Today, I have a problem with character encoding. In fact, the best way to
guess the language should be to use always the same character encoding for
every texts and to compare fingerprints with languages ones (all encoded
with the same encoding). One encoding appears me to be the best to do this
is, it's UTF16 but it's a 2 bytes based encoding. To use it I should modify
libtextcat to accept 2 Bytes based characters and it should be a big job (I
am modifying the program that makes fingerprints and the rest will be done
before the end of the week).



I also have added methods to configure the component (set the fingerprint
DB and enable/disable languages).

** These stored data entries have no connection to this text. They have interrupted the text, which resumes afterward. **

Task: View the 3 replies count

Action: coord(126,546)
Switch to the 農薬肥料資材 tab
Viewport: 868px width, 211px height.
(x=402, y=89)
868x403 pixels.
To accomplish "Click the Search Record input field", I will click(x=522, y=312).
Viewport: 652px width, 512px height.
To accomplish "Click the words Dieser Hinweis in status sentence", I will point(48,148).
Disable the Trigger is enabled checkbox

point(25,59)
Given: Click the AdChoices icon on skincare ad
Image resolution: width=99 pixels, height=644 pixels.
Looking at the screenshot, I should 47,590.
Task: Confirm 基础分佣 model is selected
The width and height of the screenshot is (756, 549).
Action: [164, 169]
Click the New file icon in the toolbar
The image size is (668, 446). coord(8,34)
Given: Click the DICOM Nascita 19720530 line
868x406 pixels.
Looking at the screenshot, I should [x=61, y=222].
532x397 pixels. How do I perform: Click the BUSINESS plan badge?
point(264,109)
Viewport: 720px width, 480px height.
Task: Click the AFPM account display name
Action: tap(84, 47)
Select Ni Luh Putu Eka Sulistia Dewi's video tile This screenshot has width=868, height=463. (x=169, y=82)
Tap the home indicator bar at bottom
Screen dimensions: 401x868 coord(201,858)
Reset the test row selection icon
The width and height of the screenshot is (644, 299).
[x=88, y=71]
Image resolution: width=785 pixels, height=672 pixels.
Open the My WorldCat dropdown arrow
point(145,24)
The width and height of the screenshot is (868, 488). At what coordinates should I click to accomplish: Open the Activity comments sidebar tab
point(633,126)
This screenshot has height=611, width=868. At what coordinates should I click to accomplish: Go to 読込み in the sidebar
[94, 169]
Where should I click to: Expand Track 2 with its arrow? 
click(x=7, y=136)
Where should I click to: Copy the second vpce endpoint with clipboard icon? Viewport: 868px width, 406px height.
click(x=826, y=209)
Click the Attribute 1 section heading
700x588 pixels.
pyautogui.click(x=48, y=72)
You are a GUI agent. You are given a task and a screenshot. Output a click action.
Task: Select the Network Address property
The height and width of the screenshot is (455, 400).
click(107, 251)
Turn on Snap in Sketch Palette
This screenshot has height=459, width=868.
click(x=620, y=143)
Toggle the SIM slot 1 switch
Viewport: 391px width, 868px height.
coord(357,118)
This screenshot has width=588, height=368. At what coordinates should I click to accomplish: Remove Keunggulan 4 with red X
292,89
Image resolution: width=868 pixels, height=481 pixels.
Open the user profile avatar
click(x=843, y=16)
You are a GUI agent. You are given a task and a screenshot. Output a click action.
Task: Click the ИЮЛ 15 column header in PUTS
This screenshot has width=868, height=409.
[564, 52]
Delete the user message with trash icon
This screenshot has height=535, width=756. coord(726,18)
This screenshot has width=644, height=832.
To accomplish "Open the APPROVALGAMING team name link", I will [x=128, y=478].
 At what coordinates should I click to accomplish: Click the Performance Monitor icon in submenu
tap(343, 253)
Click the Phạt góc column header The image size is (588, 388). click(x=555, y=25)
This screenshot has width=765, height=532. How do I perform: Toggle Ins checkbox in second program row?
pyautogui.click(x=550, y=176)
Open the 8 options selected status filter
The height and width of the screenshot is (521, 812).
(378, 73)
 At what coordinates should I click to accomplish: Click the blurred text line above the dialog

I not have made tests for it and it's the
reason that I'm not sending it now.



I will write all documentation and comments next weekend and Monday.



About debug, I have added the lines you sent me last week but I still debug
manually.



I also read (in this news :
http://googleresearch.blogspot.com/2006/08/all-our-n-gram-are-belong-to-you.html
) that
Google will publish its N-Gram set (which is about 25GB !!!) soon. It could
be really interesting to use a subset of this huge data base to make our
fingerprints and I'm looking for the official release of them.



Regards, Jocelyn
Reply | Threaded
Open this post in threaded view
|

Re: [SoC][Report] Component for guessing the language of text

Laurent Godard-3
HI Jocelyn

> I also read (in this news :
> http://googleresearch.blogspot.com/2006/08/all-our-n-gram-are-belong-to-you.html 
>
> ) that
> Google will publish its N-Gram set (which is about 25GB !!!) soon. It could
> be really interesting to use a subset of this huge data base to make our
> fingerprints and I'm looking for the official release of them.
>

let me know
i'm also interrested in it

Laurent

--
Laurent Godard <[hidden email]> - Ingénierie OpenOffice.org
Indesko >> http://www.indesko.com
Nuxeo CPS >> http://www.nuxeo.com - http://www.cps-project.org
Livre "Programmation OpenOffice.org", Eyrolles 2004

---------------------------------------------------------------------
To unsubscribe, e-mail: [hidden email]
For additional commands, e-mail: [hidden email]

Reply | Threaded
Open this post in threaded view
|

Re: [SoC][Report] Component for guessing the language of text

thomas.lange
In reply to this post by Jocelyn Merand

Hi Jocelyn,

> First of all, I'm surprised to see that the dead line of the project is next
> Monday. In fact, I believed that since the project was sponsored by intel
> and with 1 week of delay, it should end also with 1 week of delay (about end
> of August).

Well. If you want to be sure about this you need to ask Dhananjay.
When I inquired at the beginning if the timeline would be the same as
for SoC I was told 'yes'.
If you like to work one more week on this and Dhananjay does not object
I also won't have a problem. If you like to do so please ask him.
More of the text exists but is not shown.